Both go up as exposure goes up, and both stop at zero if exposure is zero. But to me, @jrb’s version has the nice additional quality of being bound to lie between 0-1.0 no matter how many features are being considered.

Are there other reasons you might choose one over the other? Such as accuracy, or speed, or … ?

Thanks,

prc

Yes “penalization” of features is part of the optimizer. We allow some feature exposure but not a lot. Actually the reason we gave FNCv3 is because those are the features the optimizer is penalizing. But this is obviously a lot else going on in the optimizer to which affects TC.

1 Like

Why this might be important from a user perspective is that it seems (to me anyway) that since we can still bet on CORR as well as TC, we can unquestionably get higher CORR on average with less neutralized predictions. However, neutralization may help with TC. But if the neutralization is happening anyway as part of the process, then maybe we can get away with submitting unneutralized predictions, i.e. we don’t have to do that neutralization ourselves. So if submitting unneutralized preds vs submitting preds neutralized to the FNCv3 set are substantially the same in terms of the resulting TC scores, then unneutralized is the way to go because that will get higher corr results (in general). Whether that’s actually true or not (neutralized vs unneutralized getting more or less equal TC) depends on the order of operations in the whole TC/optimizer process I suppose.

I think that’s a fine approach. I think you can reduce the TC of a model with feature neutralization. Because the optimizer does some penalization not full neutralization so some exposure to features will help if those features work on live (especially ones the Meta Model is not already exposed to). MDO showed in the past the optimal level of feature neutralization did not appear to be 100%. I think it’s good to have models with high FNC and high CORR. I think it’s models with super high CORR due to one huge feature exposure that the Meta Model already has exposure to that can do very well on CORR in some rounds but get very negative TC.

@mdo you are centering features at 0 but not the targets (or I don’t see where). What would be the reason to not apply the -.5 also to the targets?

* _Task instructions_
- 1) In the forum thread on feature neutralization, list every sentence of the reply that begins "I think that’s a fine approach" which itself opens with "I think".
- 2) Extend the forum thread on feature neutralization with the passage that follows its closing question about the targets.
The material after this point has no connection to the forum thread on feature neutralization.

* _Given data_

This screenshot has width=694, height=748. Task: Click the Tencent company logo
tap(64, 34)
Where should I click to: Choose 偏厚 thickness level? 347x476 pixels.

* _Expected answers_
- 1)
- I think that’s a fine approach.
- I think you can reduce the TC of a model with feature neutralization.
- I think it’s good to have models with high FNC and high CORR.
- I think it’s models with super high CORR due to one huge feature exposure that the Meta Model already has exposure to that can do very well on CORR in some rounds but get very negative TC.

- 2)
The loss is correlation based and is centering the target as part of the formula.

1 Like

I didn’t like the idea to neutralize every backprob, because neutralization is very slow on my pc. So I though what would happen if I would neutralize the target instead of neutralizing the predictions. I neutralized only the target in the training data and left the validation target unchanged. I didn’t train the models fully, so it is possible that they can flip later in the training.

Validation [edited version - without bug hopefully]:
Screenshot from 2022-04-29 17-51-47

Version of data: V4
Validation data: eras that were validation eras in V3
Training data: All eras - Valuation eras
Loss: mean erawise rank correlation
Number of iterations: 1000 (low, I usually train 20000+)
Model: LGBM

@mdo in your code you have:

rr = torchsort.soft_rank(pred, regularization_strength=regularization_strength)
# change pred to uniform distribution
pred = (rr - .5)/rr.shape[1]

However this is assuming that rr returns the ranked results from 0…size-1, after installing torchsort and trying a couple of times I was surprised to see that the soft_rank returns a ranking that not necessarily starts at 0.

Check the following tests:


import pytest
import torch
from torchsort import soft_rank, soft_sort


def test_less_than_one_numbers():
    z = torch.tensor([[0.4385, 0.4385, 0.4385, 0.5649]])
    ranked = soft_rank(z)
    print(ranked)
    assert ranked.min() == 0


def test_bigger_than_one_numbers():
    z = torch.tensor([[5000, 10, 20, 34, ]])
    ranked = soft_rank(z)
    print(ranked)
    assert ranked.min() == 0

    ranked = soft_rank(torch.tensor([[5000, 5000, 10, 20, 5000, 34, 10, 20, 34, ]]))
    print(ranked)
    assert ranked.min() == 0

def test_mix_big_small_numbers():
    z = torch.tensor([[5000, 10, 0.01, 0.4385, 0.5649, 20, 34, ]])
    print(soft_rank(z))
    ranked = soft_rank(z)
    assert ranked.min() == 0

This makes the correlation unrealiable I think, can you tell me exactly which library did you use for torchsort?
I’m using torchsort · PyPI for this tests.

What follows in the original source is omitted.